What is required: Please update the records from the line that has "Open the browser is managed link" through the end of the records, replacing "Open" with "Click" and leaving everything else unchanged.

Supplied information:
╔══
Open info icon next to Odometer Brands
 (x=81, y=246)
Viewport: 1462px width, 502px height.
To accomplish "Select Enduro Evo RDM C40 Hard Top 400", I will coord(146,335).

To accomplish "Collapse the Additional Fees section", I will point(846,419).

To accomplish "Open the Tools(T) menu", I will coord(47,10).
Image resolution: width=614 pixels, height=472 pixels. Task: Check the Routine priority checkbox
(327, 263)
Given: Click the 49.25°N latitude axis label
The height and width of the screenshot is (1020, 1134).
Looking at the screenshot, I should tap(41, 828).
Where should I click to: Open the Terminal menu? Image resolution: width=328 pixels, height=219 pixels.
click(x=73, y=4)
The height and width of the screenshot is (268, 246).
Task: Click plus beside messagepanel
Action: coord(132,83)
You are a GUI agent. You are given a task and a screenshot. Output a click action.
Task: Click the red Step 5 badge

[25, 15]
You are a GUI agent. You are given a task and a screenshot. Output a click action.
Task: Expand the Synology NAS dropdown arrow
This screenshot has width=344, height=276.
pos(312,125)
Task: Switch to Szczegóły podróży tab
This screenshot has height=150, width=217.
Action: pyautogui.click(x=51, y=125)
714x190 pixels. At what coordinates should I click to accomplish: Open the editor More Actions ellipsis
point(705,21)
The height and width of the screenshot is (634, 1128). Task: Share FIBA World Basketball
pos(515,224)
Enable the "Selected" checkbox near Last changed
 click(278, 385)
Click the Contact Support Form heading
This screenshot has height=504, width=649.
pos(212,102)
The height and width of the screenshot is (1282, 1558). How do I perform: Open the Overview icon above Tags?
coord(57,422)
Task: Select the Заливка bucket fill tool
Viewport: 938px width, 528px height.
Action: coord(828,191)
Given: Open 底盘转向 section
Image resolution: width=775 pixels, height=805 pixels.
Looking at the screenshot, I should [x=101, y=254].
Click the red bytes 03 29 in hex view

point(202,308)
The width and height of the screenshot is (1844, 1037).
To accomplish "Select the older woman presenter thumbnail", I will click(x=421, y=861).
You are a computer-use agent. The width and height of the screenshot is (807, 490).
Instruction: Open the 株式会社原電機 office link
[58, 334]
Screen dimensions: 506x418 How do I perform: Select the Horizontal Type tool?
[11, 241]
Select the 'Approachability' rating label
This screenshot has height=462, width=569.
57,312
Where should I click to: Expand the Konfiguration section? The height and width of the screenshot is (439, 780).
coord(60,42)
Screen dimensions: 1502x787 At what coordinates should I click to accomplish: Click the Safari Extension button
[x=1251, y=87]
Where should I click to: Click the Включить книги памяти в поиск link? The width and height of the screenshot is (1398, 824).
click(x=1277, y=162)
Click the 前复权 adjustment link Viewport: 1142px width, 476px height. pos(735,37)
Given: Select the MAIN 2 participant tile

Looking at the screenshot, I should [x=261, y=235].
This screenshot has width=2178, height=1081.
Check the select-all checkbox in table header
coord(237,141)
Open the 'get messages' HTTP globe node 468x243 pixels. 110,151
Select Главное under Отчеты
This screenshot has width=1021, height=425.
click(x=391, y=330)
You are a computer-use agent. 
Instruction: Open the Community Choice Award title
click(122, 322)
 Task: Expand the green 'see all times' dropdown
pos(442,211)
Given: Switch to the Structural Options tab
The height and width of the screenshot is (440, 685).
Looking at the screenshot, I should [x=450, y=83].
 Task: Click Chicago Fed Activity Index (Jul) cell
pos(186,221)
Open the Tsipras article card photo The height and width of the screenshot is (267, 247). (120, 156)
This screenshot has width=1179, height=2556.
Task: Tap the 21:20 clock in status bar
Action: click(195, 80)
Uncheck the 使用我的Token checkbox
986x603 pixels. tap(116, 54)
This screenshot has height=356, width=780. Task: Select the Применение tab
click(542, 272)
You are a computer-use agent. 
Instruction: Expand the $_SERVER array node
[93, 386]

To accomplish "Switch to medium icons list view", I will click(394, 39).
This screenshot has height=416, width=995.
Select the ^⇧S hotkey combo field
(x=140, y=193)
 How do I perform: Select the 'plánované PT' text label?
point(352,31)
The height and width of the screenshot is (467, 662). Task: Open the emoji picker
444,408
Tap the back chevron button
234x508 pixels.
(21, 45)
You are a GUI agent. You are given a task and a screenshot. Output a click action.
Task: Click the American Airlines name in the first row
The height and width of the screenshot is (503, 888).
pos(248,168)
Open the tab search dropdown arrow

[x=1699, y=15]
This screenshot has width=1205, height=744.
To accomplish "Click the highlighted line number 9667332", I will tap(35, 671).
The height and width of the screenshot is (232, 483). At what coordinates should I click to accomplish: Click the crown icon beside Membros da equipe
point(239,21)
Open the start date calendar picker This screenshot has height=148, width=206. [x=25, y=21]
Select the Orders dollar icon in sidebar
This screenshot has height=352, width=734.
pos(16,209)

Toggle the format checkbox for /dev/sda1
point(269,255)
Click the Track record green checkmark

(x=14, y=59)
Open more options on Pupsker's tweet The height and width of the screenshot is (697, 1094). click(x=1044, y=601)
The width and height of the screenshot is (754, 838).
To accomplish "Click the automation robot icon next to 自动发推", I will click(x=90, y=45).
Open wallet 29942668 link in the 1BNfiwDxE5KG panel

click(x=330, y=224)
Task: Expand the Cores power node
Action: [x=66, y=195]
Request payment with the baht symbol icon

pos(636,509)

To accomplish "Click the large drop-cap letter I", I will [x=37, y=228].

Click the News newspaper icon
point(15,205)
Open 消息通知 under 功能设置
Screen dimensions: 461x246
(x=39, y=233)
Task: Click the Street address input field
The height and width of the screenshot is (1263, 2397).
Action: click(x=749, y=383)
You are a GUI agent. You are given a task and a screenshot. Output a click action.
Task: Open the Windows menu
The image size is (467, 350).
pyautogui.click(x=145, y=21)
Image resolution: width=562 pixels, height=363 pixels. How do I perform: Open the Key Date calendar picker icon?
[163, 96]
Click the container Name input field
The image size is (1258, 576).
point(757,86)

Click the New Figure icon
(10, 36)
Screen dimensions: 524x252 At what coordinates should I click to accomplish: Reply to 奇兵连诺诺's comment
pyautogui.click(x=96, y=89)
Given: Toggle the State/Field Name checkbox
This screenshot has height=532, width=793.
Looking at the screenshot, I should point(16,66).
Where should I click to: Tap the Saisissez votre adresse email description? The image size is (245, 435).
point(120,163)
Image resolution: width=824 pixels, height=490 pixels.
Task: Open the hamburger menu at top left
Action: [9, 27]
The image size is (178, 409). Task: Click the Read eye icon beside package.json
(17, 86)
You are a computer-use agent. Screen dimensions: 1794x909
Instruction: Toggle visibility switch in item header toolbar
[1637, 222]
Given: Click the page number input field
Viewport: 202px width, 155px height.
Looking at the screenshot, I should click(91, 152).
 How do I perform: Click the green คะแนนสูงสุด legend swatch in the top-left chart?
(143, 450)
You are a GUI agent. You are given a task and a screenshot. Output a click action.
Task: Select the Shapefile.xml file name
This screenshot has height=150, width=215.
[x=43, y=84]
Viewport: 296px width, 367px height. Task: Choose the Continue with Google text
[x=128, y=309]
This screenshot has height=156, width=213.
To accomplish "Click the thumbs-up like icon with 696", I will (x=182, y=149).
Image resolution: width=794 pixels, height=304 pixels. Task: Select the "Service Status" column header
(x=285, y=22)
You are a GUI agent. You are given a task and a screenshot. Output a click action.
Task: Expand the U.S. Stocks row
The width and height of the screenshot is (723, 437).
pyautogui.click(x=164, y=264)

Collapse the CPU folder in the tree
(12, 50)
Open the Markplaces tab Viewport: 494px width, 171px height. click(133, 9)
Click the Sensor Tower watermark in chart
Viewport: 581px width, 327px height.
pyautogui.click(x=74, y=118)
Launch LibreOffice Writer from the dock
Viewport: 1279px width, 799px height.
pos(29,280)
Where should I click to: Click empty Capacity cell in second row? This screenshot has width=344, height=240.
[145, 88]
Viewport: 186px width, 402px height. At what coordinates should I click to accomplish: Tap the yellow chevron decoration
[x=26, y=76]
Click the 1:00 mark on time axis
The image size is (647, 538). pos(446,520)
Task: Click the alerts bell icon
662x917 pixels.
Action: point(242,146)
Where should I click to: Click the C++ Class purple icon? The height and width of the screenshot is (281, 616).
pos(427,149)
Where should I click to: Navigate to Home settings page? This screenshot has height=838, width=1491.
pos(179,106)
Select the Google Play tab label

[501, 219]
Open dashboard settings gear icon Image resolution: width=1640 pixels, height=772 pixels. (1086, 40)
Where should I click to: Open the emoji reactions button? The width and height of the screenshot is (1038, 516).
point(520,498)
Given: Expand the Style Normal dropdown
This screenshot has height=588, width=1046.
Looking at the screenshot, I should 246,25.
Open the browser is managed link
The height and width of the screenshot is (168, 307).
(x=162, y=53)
╚══
Problem solution:
Click the browser is managed link
The height and width of the screenshot is (168, 307).
(x=162, y=53)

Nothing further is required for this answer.